Yueqiong Fu, 30, was released from detention after it was determined she was ‘highly unlikely’ to be a risk to the community and charges laid may not have been entirely ‘reasonable’.
Ms Fu was allegedly unregistered to practice at the time, allegedly lied to police and was charged with using poison to endanger the life of her boss Jean Huang resulting in her death from cardiac arrest.
Fu had been taken to immigration detention by a delegate for Home Affairs Minister Peter Dutton after she was released from custody and her student visa had been cancelled.
However, the 30-year-old was released on Tuesday after the Administrative Appeals Tribunal overturned Mr Dutton’s decision and reinstated her visa.
The Tribunal said its decision relied on the charges that had been laid and Ms Fu’s risk to the health and safety of the Australian community.
However the Tribunal noted there had been no conviction of any offences, the charges were currently unproven and it was difficult to assess her risk to the community.
‘When charges are laid by New South Wales Police, it can be inferred the Police had some basis for laying the charges,’ the judgement read.

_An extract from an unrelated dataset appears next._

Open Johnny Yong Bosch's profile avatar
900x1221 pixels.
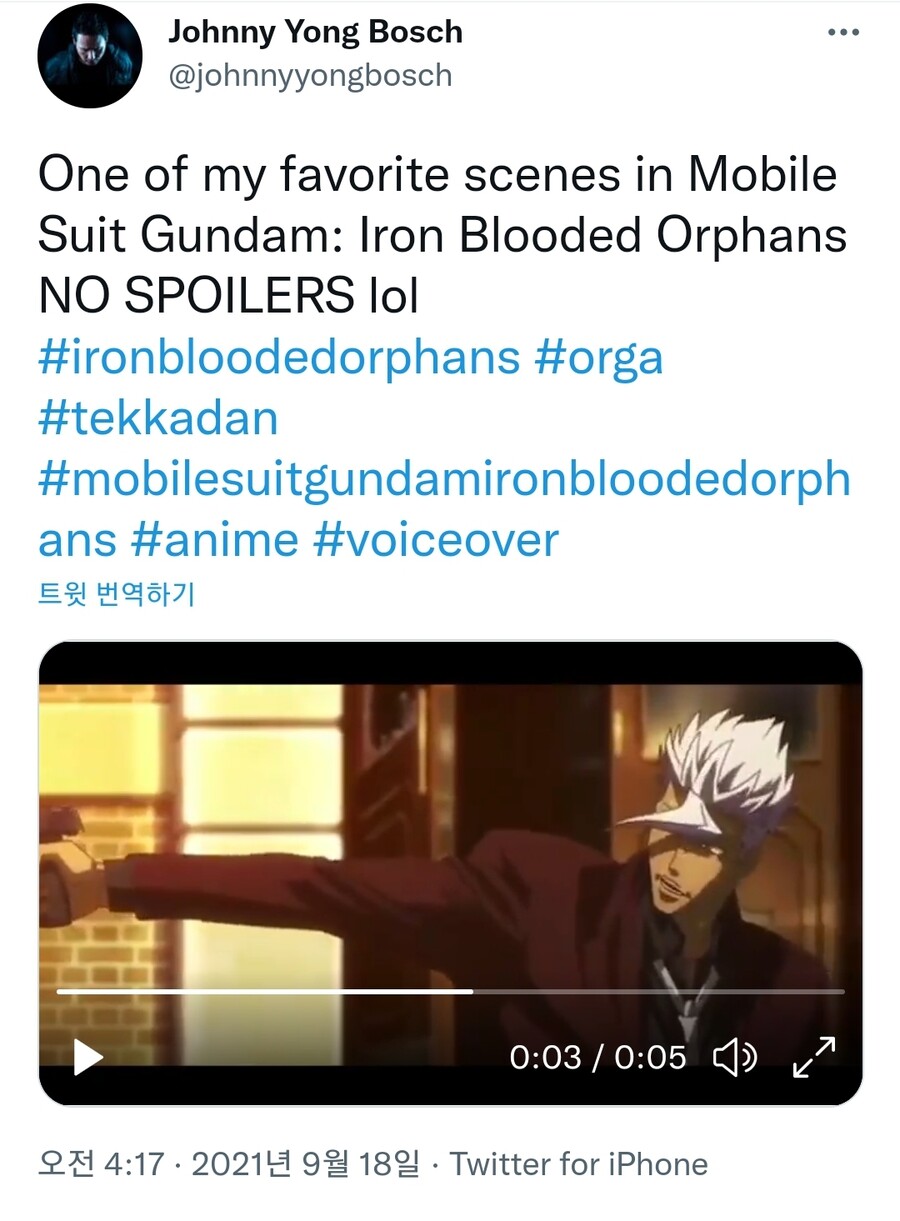[x=90, y=56]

Ms Fu was allegedly unregistered to practice at the time and was charged with using poison to endanger the life of her boss Jean Huang (pictured) resulting in her death from cardiac arrest
‘But it cannot be concluded, simply on the basis of the charges, that the basis for the charges are reasonable’.
In its decision it was found Ms Fu was ‘highly unlikely’ to be a risk and had not been charged with a violent offence.
Ms Fu’s visa was due to expire on 18 April 2018, less than two weeks after the Tribunal made its decision.
As such, the tribunal determined it was ‘unlikely she would undertake or be in the position to undertake any further unregulated medical procedures’ over the two weeks remaining on her visa.
The tribunal conceded that Fu ‘must have known, or at least been reckless or negligent in respect of the potential risks’.
Mr Dutton was unable to comment on the details of the case.